The discoveries boost the list of confirmed extra-solar planets to 729, including 60 credited to the Kepler team. The telescope, launched in space in March 2009, can detect slight but regular dips in the amount of light coming from stars. Scientists can then determine if the changes are caused by orbiting planets passing by, relative to Kepler's view.
Kepler scientists have another 2300 candidate planets awaiting additional confirmation.
None of the newly discovered planetary systems are like our solar system, though Kepler-33, a star that is older and bigger than the Sun, comes close in terms of sheer numbers. It has five planets, compared to our solar system's eight, but the quintet all fly closer to their parent star than Mercury orbits the Sun.
The planets range in size from about 1.5 times the diameter of Earth to five times Earth's diameter. Scientists have not yet determined if any are solid rocky bodies like Earth, Venus, Mars and Mercury or if they are filled with gas like Jupiter, Saturn, Uranus and Neptune.
The Kepler team previously found one star with six confirmed planets and a second system with five planets, said planetary scientist Jack Lissauer, with NASA's Ames Research Center in Moffett Field, California.

REQUIRED WORK:
1 - From the Kepler article, print the part from "The discoveries boost" up to and including "orbits the Sun.".
2 - Answer these questions using the Kepler article:
(a) In what month and year was the telescope launched?
(b) How many planets does Kepler-33 have?
(c) How many candidate planets are still awaiting additional confirmation?
3 - Pick up the Kepler article after its final sentence and keep it going.

DATA ROWS:
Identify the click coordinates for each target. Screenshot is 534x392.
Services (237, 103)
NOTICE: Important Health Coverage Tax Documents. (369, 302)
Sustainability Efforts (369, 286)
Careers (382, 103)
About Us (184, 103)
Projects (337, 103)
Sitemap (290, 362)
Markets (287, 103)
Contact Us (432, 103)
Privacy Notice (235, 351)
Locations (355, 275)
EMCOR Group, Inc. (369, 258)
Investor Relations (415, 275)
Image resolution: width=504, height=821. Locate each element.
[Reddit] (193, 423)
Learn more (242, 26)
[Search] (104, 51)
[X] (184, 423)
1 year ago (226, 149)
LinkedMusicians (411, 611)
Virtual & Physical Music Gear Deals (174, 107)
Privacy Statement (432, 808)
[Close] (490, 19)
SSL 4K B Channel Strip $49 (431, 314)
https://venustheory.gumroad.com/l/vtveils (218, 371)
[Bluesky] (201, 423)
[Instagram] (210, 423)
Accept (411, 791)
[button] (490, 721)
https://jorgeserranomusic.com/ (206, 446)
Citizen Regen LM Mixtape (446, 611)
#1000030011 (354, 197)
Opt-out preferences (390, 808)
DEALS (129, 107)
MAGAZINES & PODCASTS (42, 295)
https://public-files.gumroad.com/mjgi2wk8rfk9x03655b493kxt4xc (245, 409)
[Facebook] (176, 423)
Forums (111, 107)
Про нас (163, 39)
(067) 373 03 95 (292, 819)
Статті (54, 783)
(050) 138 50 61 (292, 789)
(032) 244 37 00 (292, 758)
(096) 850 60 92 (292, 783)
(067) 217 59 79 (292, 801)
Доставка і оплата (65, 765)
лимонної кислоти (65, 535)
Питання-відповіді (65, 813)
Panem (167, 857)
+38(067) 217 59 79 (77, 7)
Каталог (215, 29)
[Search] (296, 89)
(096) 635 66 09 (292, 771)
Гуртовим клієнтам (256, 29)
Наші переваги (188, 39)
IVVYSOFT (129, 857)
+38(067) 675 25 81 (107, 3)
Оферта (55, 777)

ANSWERS PER TASK:
1 -
The discoveries boost the list of confirmed extra-solar planets to 729, including 60 credited to the Kepler team. The telescope, launched in space in March 2009, can detect slight but regular dips in the amount of light coming from stars. Scientists can then determine if the changes are caused by orbiting planets passing by, relative to Kepler's view.
Kepler scientists have another 2300 candidate planets awaiting additional confirmation.
None of the newly discovered planetary systems are like our solar system, though Kepler-33, a star that is older and bigger than the Sun, comes close in terms of sheer numbers. It has five planets, compared to our solar system's eight, but the quintet all fly closer to their parent star than Mercury orbits the Sun.

2 -
(a) March 2009
(b) Five
(c) 2300

3 -
Nine of the new systems contain two planets and one has three, bringing the total number of newly discovered planets to 26. All are closer to their host stars than Venus is to the Sun.
"This has tripled the number of stars which we know have more than one transiting planet, so that's the big deal here," Lissauer told Reuters.
"We're starting to think in terms of planetary systems as opposed to just planets: Do they all tend to have similar sizes? What's the spacing? Is the solar system unusual in those regards?" he said.
Kepler is monitoring more than 150,000 stars in the constellations Cygnus and Lyra.
The research is published in four different papers in Astrophysical Journal and the Monthly Notices of the Royal Astronomical Society.